Wir suchen in diesem Bereich den Mittelstand, weil wir selbst ein Mittelständler sind und da-mit unseren Kunden auf Augenhöhe begegnen. Ob Personalfragen, steuerliche Aspekte oder Nachfolgeregelung: Wir stehen vor den gleichen Herausforderungen. Unsere Bank ist im Firmenkundenbereich in Bayern, Sachsen und Thüringen breit aufgestellt und steht vom Betriebsmittelkredit bis hin zur Investitions- und Auftragsfinanzierung mit dem gesamten Angebotsspektrum zur Verfügung. Zu unseren Besonderheiten gehört es, dass wir sehr stark die Förderinstitute einbeziehen und geförderte Kredite dem Kunden zugänglich machen. Wir hatten 2012 bei einem Bestand von knapp 300 Mio. Euro ein Neugeschäftsvolumen von ungefähr 70 Mio. Euro und ich sehe für uns sehr große Chancen, noch mehr zu machen. Dafür spricht ein gutes konjunkturelles Umfeld, aber auch die Tatsache, dass strategische Finanzierungsfragen und der Beratungsbedarf im Mittelstand eine immer größere Rolle spielen.

Am Mittelstand zeigen sich derzeit aber auch andere Banken sehr interessiert.

Die Mittelstandsfinanzierung wird als lukrativ betrachtet, weil ja auch die konjunkturelle Situation sehr gut ist und viele Häuser zyklisch agieren. Wir sind da konstant. Ich kann den Unternehmen nur empfehlen, sich bei den Finanzierungsthemen strategisch auszurichten. Wer steht langfristig zur Verfügung? Wer kann was? Wer passt strategisch am besten zu mir? Zu wie vielen Banken man eine Beziehung aufbaut, muss man individuell lösen. Wenn sich ein Industrieunternehmer seine Rohstoffe oder seinen Wareneinsatz von Lieferanten holt, wird er es jedenfalls auch nicht nur über einen machen. Wir suchen ebenso von unserer Seite her eine strategische Partnerschaft, denn ich übernehme ja persönlich ein unternehmerisches Risiko für unsere Firmenkunden.

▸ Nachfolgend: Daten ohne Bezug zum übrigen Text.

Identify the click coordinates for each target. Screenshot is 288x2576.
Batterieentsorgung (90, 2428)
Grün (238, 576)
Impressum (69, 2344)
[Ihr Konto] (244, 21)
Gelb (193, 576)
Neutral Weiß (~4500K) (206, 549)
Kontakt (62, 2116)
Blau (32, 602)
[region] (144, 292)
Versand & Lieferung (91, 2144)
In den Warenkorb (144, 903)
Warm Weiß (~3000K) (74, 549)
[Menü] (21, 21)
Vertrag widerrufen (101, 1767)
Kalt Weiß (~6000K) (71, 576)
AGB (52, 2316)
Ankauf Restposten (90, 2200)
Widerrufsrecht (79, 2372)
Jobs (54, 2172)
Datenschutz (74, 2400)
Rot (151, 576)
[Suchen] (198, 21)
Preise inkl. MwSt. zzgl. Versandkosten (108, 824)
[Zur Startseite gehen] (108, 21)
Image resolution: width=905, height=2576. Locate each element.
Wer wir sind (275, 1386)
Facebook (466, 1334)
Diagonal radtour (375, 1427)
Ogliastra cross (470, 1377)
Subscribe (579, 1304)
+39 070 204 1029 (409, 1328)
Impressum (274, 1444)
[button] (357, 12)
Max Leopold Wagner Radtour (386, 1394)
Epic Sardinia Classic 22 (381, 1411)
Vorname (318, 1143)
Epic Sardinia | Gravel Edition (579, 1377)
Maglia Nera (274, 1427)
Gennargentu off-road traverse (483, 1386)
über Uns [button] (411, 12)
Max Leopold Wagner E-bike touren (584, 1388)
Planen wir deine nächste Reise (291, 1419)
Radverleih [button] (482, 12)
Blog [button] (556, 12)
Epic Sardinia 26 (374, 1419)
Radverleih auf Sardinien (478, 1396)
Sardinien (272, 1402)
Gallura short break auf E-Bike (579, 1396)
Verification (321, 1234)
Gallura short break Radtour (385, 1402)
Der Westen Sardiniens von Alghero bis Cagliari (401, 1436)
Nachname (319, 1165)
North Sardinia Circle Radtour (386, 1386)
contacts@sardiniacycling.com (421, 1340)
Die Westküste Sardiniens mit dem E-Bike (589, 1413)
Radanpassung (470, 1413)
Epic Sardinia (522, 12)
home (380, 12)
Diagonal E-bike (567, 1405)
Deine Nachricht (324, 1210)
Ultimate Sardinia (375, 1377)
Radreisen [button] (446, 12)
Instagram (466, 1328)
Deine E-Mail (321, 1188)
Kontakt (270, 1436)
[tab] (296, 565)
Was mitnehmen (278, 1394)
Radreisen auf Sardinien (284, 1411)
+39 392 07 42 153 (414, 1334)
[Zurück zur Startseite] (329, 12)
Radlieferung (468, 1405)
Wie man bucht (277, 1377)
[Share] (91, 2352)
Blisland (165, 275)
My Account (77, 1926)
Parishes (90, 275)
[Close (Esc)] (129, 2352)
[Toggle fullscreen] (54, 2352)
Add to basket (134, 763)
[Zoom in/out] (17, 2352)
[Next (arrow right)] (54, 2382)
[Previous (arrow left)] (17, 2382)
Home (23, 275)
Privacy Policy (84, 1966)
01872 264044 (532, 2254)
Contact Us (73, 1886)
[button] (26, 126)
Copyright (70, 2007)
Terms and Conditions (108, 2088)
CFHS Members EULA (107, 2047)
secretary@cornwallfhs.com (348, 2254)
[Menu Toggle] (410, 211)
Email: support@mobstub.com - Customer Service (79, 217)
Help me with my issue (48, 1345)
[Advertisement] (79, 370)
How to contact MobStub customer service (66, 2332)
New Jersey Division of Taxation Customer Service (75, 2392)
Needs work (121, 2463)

Das heißt aber auch: Bei uns weiß der Kunde, wer entscheidet und wie er tickt.

Wie würden Sie das Image der Merkur Bank mit Blick auf Ihre besondere Stellung als eigentümergeführte Universalbank beschreiben?

Wir sind eine bodenständige Privatbank mit Leistungsorientierung und Transparenz. Es gibt in Deutschland keine 20 Privatbanken mehr im Sinne eigentümergeführter Häuser und es gibt außer uns keine einzige mehr, die ihren Hauptsitz in München hat. Dennoch erleben wir Privatbanken jetzt eine Renaissance und wir werden in Zukunft weiter an Bedeutung gewinnen. Denn Beziehungsmanagement und Zuverlässigkeit werden immer wichtiger und in der kleineren Einheit kann man die Beziehungsebene eben ganz anders leben.